I am trying to get a rough estimate of how my ETL pipeline is performing per execution as well as on a daily basis. I am querying the BQ job history and doing some minor aggregation in order to get my values for estimated cost, average execution run time, GB billed, slot time, etc.
Because each execution is comprised of several steps (i.e., I have some pre operations such as variable declarations, temp tables created, etc.), when I look through the BQ job history, each execution appears in several steps with different statement_types
and their respective sub-queries, but then also as a whole SCRIPT
for which the whole query appears. In these two cases, the query linked to the SCRIPT
statement type is the same one as the one you'd get if you put together all of the individual sub-queries with their respective statement_types. The metrics I obtain for the SCRIPT type are virtually the same as the one that is broken up in different steps with a few minor differences.

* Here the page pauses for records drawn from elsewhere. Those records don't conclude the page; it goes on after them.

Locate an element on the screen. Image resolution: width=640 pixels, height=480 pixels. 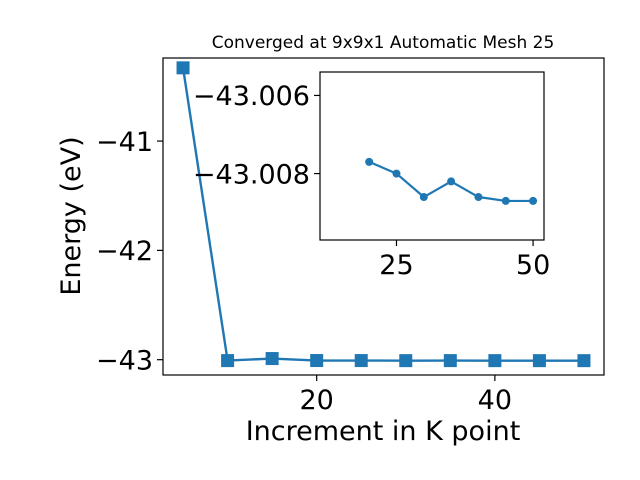
main-x-tick-label: 20 is located at coordinates (317, 400).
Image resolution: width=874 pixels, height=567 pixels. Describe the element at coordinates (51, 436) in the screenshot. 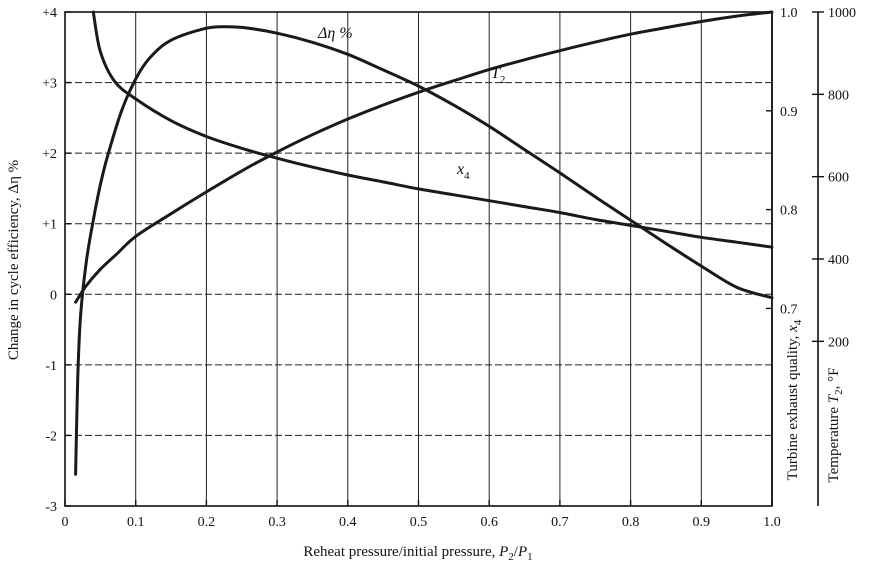

I see `y-left-tick-label: -2` at that location.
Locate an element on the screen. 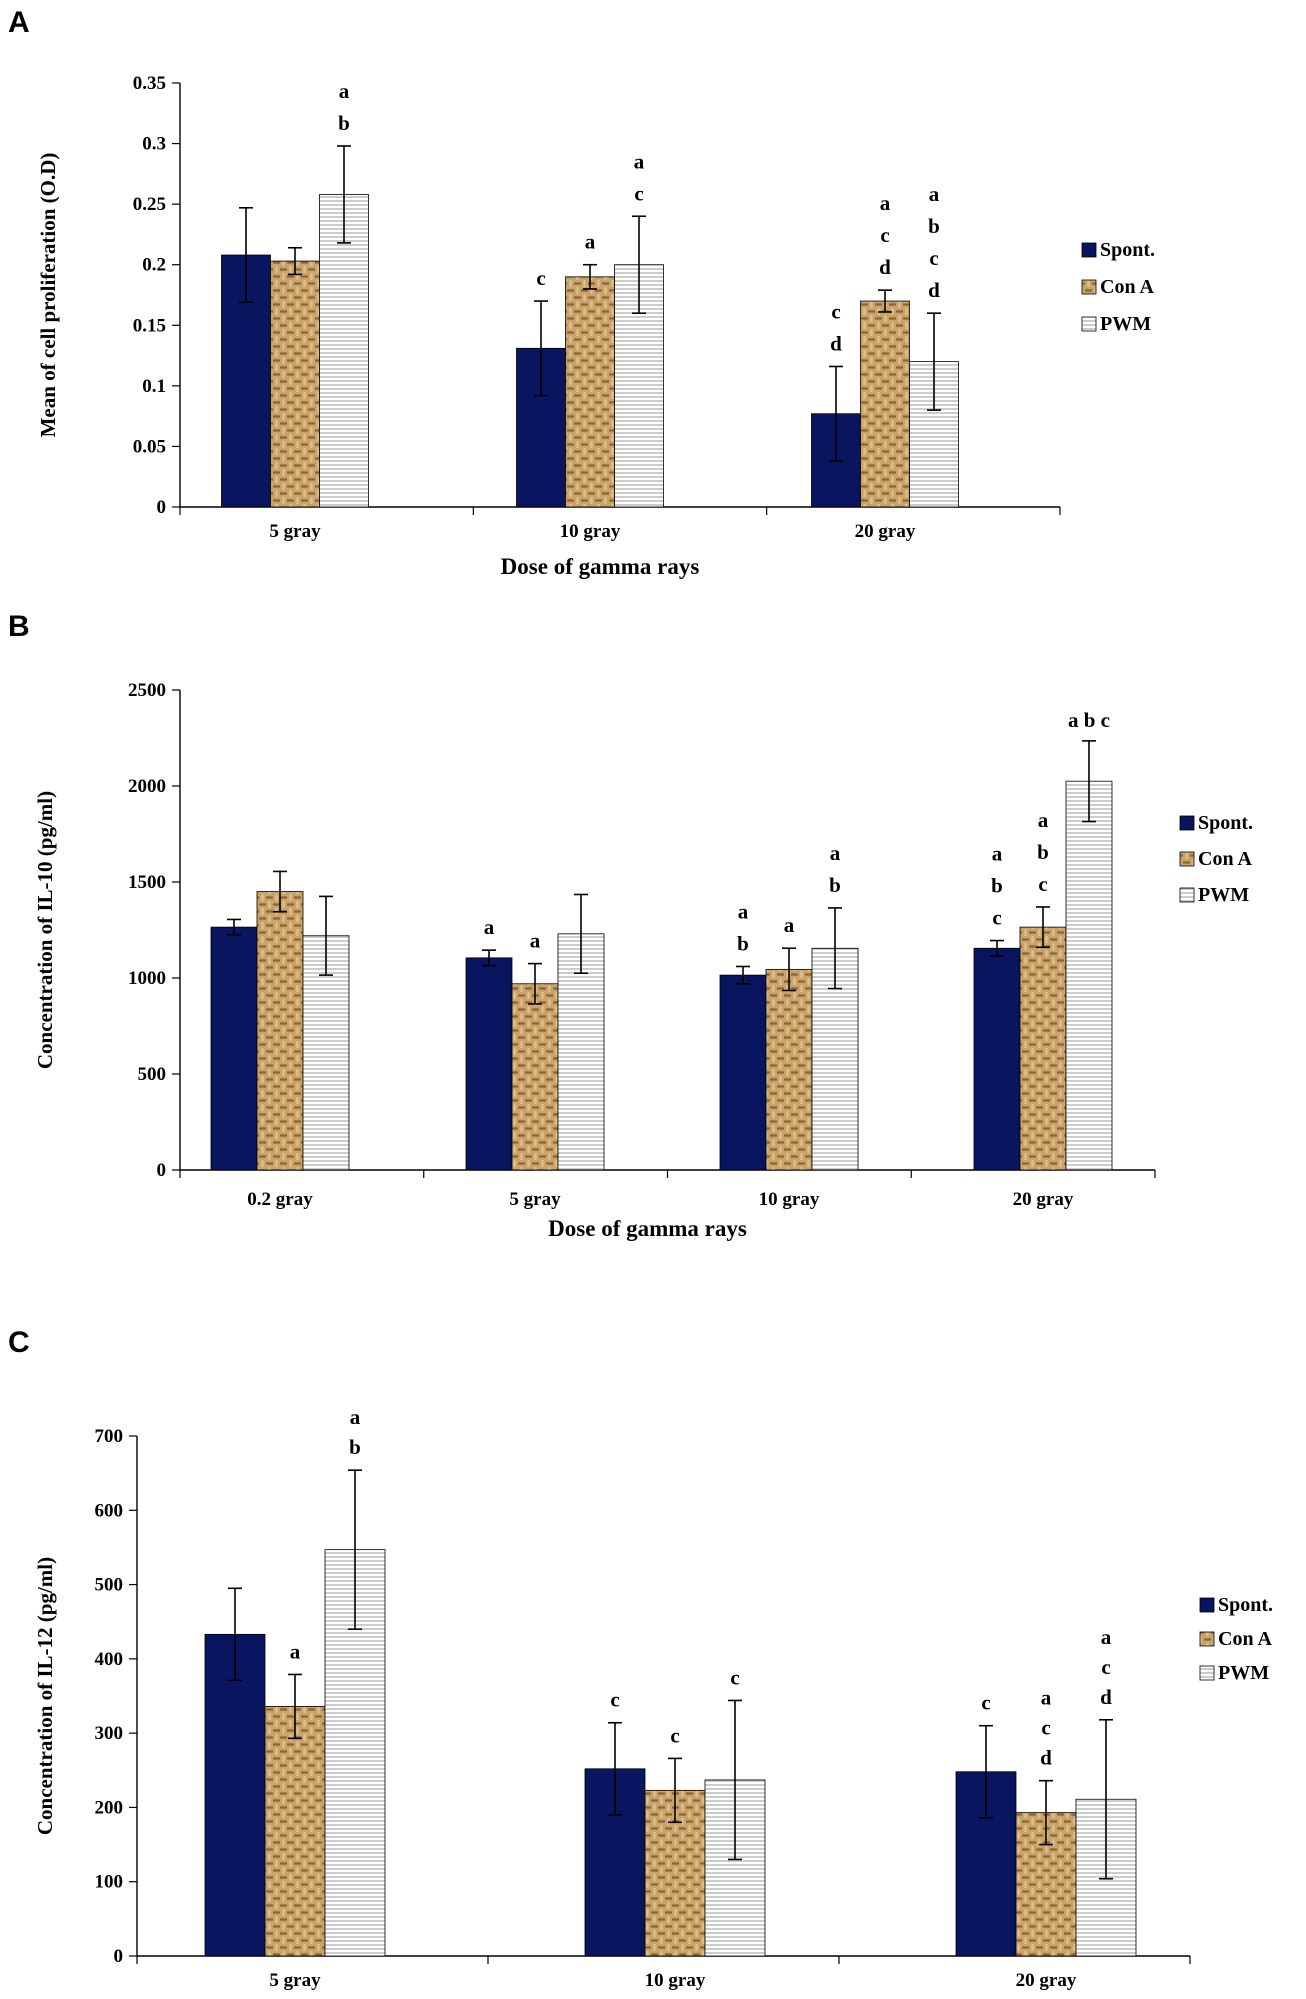 Image resolution: width=1306 pixels, height=1999 pixels. y-tick-label: 0.25 is located at coordinates (150, 204).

Below is a query which gives me the calculated cost for one single execution
WITH main AS (
SELECT
job_id,
start_time,
DATE(start_time) AS execution_date,
statement_type,
query,
CASE WHEN statement_type LIKE 'SCRIPT' THEN 'whole_job' ELSE 'steps' END AS type,
TIMESTAMP_DIFF(end_time, start_time, SECOND) AS duration_seconds,
ROUND(total_bytes_processed/1073741824, 2) AS gigabytes_processed,
ROUND(total_bytes_billed/1073741824, 2) AS gigabytes_billed,
ROUND(total_slot_ms/3600000, 2) AS total_slot_hours,
ROUND(0.04*(total_slot_ms/3600000), 4) AS query_cost_usd
FROM
`region-eu`.INFORMATION_SCHEMA.JOBS
WHERE
DATE(start_time) = '2023-04-29'
AND
user_email = 'dataform@<some_project>.iam.gserviceaccount.com'
AND
query NOT LIKE '%<some_query>%'
ORDER BY
start_time
LIMIT 14
)
SELECT
execution_date,
type,
ROUND(AVG(duration_seconds),3) AS avg_execution_duration_daily,
ROUND(SUM(gigabytes_processed),3) AS total_execution_gb_billed,
ROUND(SUM(total_slot_hours),3) AS total_execution_slot_hrs,
ROUND(SUM(query_cost_usd),2) AS total_execution_cost,
FROM
main
WHERE
execution_date = '2023-04-29'
GROUP BY
1,2
ORDER BY
1 ASC
My question is, do I treat the two results as two separate components that make up one execution, or they representing the same one? Please let me know if my question doesn't make sense, I'm happy to clarify.